**Exercise directions**
These records contain pictures, which must be left out; copy exactly the lines from the one with "This screenshot has height=349, width=604." up to and including the one with "643x347 pixels.".

**Stored data**
=====

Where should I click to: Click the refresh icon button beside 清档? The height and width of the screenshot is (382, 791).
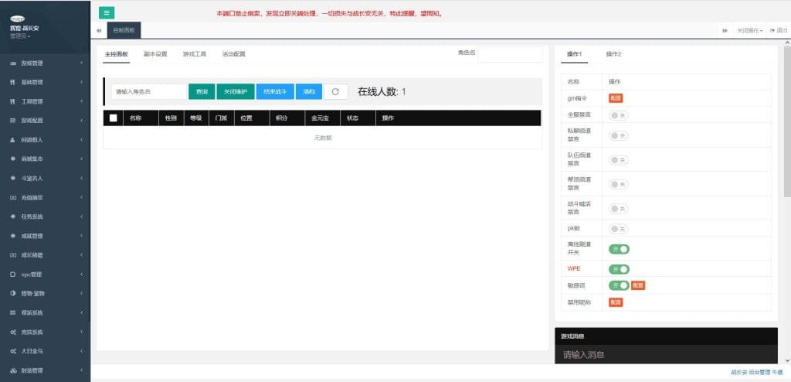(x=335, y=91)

=====

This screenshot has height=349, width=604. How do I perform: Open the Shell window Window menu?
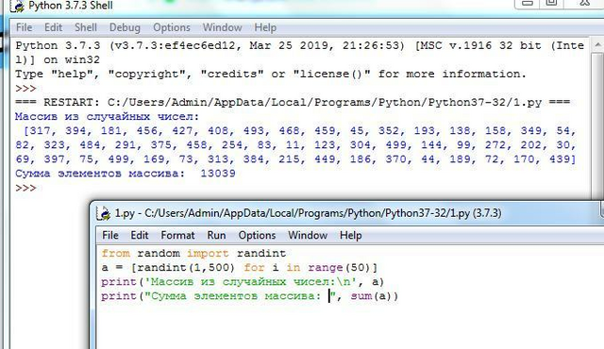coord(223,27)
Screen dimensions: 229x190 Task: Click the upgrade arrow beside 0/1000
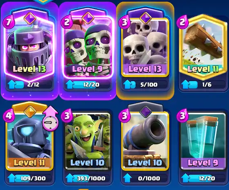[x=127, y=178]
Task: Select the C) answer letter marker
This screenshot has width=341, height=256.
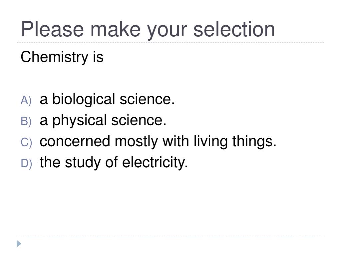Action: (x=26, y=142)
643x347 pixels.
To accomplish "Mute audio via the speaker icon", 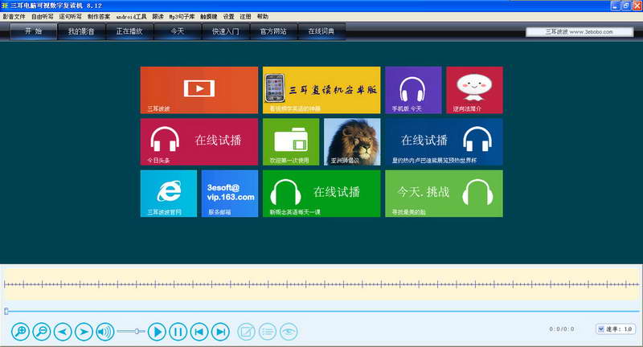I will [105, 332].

=====

**Output of the task**
This screenshot has height=349, width=604. How do I perform: Open the Shell window Window menu?
coord(223,27)
Screen dimensions: 229x190 Task: Click the upgrade arrow beside 0/1000
[x=127, y=178]
Task: Select the C) answer letter marker
This screenshot has width=341, height=256.
Action: (x=26, y=142)
643x347 pixels.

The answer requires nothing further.